BCNIE occurs frequently (45–60%) by common and easily grown staphylococci or streptococci in patients with preceding administration of antibiotics as it reduces the recovery rate of bacteria by 35–40% [5, 6]. In these cases, withdrawing antibiotics and repeating blood cultures are preferable methods to diagnose if the patient status allowed. The use of specific blood culture bottles for fastidious microorganisms is not recommended recently [1, 4, 5]. The extended incubation is applied only when cultures remain sterile after 48–72 h. Sophisticated automated systems allow isolating most pathogens that can grow slowly including Candida sp., deficient streptococci and HACEK group bacteria(Haemophilus, Aggregatibacter (previously Actinobacillus), Cardiobacterium, Eikenella, Kingella). Extending culture beyond 5 days is not contributive [1, 4, 5, 6, 7, 8]. The popular pathogens such as staphylococci, streptococci and enterococci are usually identified within 48 h. The European guidelines recommend that clinicians require prolonged incubation of vials only in the rare cases of cultures remaining negative at 48–72 h and if the diagnosis of IE remains plausible [4, 8].

3.4. Serology

The list of serological tests to be performed in case of blood culture-negative endocarditis used to include: Legionella pneumophila, Mycoplasma hominis, Chlamydophila pneumoniae, Brucella sp., Coxiella burnetii (C. burnetii), and Bartonella sp. Two major series showed that only Bartonella sp. and C. burnetii serological tests are contributive: 348 cases of suspected BCNIE were investigated between 1983 and 2001, the diagnosis was documented by serological tests in 268 cases (77%), including 266 cases of C. burnetii (n = 167) or Bartonella sp. (n = 99) [5]. The same team reported a second series of 745 patients presenting with suspected BCNIE having received a panel of serological tests between 2001 and 2009. They documented the predominance of Q fever and Bartonellosis. A total of 354 of the 356 cases documented by serological tests were positive for C. burnetii (n = 274) or Bartonella sp. (n = 80) [6]. In other words, if only Bartonella sp. and C. burnetii serological tests had been used, only 4 out of 624 diagnoses obtained by serological tests would have been missed. A review of endocarditis caused by fastidious pathogens shows that Mycoplasma sp. endocarditis is very rare (<10 reliable observations published to date, mostly due to M. hominis), as well as Legionella sp. endocarditis [7]. Moreover, most cases of endocarditis supposedly due to Chlamydophila sp. are probably cross-reactions with a Bartonella sp. In 2015, the only routinely recommended serological tests in case of negative blood cultures are tests for Q fever and Bartonellosis [4]. Brucellosis serological tests can be added in case of risk factors (living in endemic areas, occupational exposure, consumption of nonpasteurized dairy products). Serological tests for Mycoplasma sp. and Legionella sp. are still recommended in the 2015 ESC guidelines [4].

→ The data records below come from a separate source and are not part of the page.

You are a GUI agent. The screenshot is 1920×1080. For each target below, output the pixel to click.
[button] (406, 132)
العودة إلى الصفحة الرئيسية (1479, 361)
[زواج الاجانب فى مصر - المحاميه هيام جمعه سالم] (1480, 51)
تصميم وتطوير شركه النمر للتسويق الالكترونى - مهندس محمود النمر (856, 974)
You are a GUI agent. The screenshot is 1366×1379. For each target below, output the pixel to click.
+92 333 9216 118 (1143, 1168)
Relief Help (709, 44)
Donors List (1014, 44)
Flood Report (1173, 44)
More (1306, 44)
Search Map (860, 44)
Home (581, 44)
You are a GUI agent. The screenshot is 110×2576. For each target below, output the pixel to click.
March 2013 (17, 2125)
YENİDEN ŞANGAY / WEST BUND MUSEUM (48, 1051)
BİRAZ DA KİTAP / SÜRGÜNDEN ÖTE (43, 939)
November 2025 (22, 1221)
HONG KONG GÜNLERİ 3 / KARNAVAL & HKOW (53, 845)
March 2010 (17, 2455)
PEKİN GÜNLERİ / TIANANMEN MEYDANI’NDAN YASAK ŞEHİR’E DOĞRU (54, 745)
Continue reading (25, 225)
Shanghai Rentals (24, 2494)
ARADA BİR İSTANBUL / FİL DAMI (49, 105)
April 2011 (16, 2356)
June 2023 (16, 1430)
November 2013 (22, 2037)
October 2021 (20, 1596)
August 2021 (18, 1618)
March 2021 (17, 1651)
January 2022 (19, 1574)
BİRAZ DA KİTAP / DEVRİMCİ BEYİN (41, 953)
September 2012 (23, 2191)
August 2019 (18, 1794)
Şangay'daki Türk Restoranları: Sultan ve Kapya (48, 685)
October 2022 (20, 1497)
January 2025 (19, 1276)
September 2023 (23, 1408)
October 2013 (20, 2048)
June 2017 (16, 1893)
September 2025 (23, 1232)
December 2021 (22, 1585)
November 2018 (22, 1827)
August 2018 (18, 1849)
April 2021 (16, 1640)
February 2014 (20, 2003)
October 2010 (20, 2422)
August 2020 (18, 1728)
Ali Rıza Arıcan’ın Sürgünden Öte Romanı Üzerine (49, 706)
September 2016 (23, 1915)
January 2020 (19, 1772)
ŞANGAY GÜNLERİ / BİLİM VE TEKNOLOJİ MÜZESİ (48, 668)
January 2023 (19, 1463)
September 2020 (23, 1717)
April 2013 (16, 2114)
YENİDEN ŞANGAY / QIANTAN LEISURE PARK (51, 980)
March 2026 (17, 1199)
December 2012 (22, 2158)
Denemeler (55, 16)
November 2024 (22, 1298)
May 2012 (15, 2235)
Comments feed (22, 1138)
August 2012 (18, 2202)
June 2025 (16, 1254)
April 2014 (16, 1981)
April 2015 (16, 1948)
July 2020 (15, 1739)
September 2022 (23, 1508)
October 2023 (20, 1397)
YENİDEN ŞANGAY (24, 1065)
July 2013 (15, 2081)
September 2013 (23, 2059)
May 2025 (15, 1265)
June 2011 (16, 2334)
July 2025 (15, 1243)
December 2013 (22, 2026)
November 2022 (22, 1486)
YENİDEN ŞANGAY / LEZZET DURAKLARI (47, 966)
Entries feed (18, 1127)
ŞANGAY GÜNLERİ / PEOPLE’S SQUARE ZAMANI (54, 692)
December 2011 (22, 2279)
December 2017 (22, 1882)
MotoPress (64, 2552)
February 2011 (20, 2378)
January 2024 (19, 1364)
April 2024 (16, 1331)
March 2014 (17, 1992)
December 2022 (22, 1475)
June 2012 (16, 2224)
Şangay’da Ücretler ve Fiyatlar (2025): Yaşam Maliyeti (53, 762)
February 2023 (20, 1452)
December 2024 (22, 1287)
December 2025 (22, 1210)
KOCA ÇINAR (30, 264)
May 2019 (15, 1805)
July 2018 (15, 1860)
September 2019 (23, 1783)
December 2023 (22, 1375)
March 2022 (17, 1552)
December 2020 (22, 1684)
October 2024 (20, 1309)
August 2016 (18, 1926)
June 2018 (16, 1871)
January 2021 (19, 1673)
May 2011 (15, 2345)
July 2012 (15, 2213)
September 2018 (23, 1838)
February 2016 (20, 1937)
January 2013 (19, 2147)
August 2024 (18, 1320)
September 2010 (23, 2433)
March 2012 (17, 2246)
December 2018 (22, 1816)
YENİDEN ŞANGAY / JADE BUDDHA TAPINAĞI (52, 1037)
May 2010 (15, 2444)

3.5. Evaluation of valve tissue

The more frequent use of valve replacement in the acute phase of infective endocarditis and the advent of molecular biology techniques have revolutionized the diagnosis of blood culture-negative endocarditis:

PCR systems based on universal bacterial 16S ribosomal RNA have demonstrated excellent sensitivity and specificity [8, 9], as well as PCR targeting bacteria specifically responsible for endocarditis with negative blood culture: Bartonella sp., C. burnetii [10] and Tropheryma whipplei (T. whipplei) [11].

Moreover, the microscopic examination of valves after Gram staining, and cultures on appropriate media provide important information not only for the identification of the pathogen involved when the data were not available preoperatively [12], but also information on its viability at the time of valve replacement, which will impact the duration of post-replacement treatment [11, 13]. The histological analysis of valves is not contributive to diagnose except some rare diagnoses such as porcine bioprosthesis endocarditis mediated by allergy to porcine proteins [22, 23]. Summary of diagnostic procedure of rare pathogens of BCNIE is shown in Table 3.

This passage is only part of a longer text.